Leave it up to the security community to figure out that a simple registry key which identifies the POSReady 2009 operating system could be hacked into the registry of a WindowsXP machine to keep it getting updates. Well ... sort of. This is where it gets weird. Read this ZDNet article with Microsoft's response carefully... and notice that while they admit this will update WindowsXP systems, there is a string of caveats that should make you think twice.
It's important to acknowledge that this hack (and that's all this really is) essentially tricks the update service into thinking your OS is a point-of-sales WindowsXP embedded device. The essential questions, which Microsoft hints at, is just how different is WindowsXP from WindowsXP Embedded? The answer is - quite a bit, actually. Check out this paper on the difference between WindowsXP Professional and WindowsXP Embedded and decide for yourself if you're willing to take that risk. Architecturally, the two operating systems are close, obviously since they're both based off the same kernel. Once you start getting into the add-ons and run-time environment options Professional and Embedded start to look dramatically different - in my opinion. This means that if you start applying patches and bits meant for the embedded operations system onto your corporate desktops at very least the results would be unpredictable...
So let's summarize my thoughts here.
- some organizations are still on WinXP on the corporate desktop (and elsewhere, obviously)

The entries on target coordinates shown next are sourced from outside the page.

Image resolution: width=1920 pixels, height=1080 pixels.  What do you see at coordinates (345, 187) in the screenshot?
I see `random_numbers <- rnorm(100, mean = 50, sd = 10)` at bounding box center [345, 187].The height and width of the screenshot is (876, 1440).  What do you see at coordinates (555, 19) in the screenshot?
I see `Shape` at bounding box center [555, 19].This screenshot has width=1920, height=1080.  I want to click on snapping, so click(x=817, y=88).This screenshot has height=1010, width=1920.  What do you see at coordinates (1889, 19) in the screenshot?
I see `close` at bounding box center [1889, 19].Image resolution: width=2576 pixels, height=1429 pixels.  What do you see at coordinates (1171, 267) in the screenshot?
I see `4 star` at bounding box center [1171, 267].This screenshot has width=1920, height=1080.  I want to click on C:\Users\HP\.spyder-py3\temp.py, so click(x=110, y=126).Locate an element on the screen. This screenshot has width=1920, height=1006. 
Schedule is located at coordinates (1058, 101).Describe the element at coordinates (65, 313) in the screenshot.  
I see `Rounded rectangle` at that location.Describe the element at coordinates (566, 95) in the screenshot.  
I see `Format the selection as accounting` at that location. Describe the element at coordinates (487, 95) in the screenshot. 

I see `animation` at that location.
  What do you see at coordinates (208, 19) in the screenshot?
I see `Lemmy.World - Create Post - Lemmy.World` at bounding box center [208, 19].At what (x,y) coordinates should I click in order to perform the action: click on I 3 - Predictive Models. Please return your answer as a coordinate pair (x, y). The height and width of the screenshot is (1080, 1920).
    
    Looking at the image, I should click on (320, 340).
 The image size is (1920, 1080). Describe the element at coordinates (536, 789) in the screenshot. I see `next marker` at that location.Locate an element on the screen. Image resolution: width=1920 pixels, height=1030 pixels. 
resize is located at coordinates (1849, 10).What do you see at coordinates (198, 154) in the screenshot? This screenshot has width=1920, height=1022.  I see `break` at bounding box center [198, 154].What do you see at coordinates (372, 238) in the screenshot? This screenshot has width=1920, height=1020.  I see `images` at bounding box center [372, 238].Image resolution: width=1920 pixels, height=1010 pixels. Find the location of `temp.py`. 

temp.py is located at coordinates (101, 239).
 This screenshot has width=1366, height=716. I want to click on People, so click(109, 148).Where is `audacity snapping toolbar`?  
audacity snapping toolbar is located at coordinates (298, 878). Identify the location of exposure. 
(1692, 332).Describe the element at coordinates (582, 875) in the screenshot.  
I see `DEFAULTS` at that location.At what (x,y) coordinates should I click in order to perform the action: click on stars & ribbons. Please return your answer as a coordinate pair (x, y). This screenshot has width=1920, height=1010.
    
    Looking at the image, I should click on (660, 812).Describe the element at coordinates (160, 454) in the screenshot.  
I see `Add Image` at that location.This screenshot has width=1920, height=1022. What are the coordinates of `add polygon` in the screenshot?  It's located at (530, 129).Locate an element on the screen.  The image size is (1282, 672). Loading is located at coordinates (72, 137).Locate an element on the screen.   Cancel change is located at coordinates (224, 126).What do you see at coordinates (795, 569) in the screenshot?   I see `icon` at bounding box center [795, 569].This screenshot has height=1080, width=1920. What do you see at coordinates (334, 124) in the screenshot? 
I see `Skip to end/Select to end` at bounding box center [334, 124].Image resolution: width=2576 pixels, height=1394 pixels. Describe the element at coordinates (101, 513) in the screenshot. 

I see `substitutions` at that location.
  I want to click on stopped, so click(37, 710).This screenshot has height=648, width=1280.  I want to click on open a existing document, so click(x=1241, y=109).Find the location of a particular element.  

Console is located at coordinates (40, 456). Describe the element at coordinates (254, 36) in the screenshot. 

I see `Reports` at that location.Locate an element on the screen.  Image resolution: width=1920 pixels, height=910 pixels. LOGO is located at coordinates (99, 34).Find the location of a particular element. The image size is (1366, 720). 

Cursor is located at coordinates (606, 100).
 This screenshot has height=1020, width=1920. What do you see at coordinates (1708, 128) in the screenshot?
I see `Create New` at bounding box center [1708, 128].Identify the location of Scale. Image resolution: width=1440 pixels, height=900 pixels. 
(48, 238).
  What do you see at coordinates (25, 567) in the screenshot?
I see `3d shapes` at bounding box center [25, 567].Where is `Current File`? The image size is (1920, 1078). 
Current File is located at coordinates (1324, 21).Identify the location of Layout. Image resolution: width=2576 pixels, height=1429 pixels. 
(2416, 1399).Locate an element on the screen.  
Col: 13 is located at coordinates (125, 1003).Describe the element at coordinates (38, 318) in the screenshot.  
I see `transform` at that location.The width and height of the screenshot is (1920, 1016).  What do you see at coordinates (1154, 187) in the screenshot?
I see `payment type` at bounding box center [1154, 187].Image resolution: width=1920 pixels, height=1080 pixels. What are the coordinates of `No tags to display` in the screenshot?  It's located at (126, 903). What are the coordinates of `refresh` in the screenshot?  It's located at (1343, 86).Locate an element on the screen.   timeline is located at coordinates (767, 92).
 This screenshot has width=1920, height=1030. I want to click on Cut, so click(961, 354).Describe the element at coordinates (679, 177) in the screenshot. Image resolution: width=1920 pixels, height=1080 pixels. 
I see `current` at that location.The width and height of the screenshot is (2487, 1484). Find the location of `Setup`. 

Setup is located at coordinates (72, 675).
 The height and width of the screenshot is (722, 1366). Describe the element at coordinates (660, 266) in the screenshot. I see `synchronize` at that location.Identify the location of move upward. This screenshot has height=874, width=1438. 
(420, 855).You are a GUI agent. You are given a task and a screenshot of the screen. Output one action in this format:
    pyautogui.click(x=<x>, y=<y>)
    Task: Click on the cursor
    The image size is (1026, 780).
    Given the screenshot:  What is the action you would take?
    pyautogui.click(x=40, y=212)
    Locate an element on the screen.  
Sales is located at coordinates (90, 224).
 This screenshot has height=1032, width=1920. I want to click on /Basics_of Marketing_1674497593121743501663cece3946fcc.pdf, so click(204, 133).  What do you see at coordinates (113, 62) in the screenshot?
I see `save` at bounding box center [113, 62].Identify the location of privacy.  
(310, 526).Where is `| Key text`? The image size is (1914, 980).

- for those that haven't migrated, excuses are critical... not necessarily valid, but critical
- a quick registry hack is available which tricks Windows Update into pushing patches and updates meant for a variation of your WindowsXP operating system onto your machine(s)
- potentially de-stabilizes your WindowsXP operating system
- necessitates significantly more testing to ensure compatibility
- quite obviously breaks your software agreement
- could potentially get you into a CFAA or other legal situation
Folks - this isn't a viable work-around to keep WindowsXP alive. It's a bad, bad idea.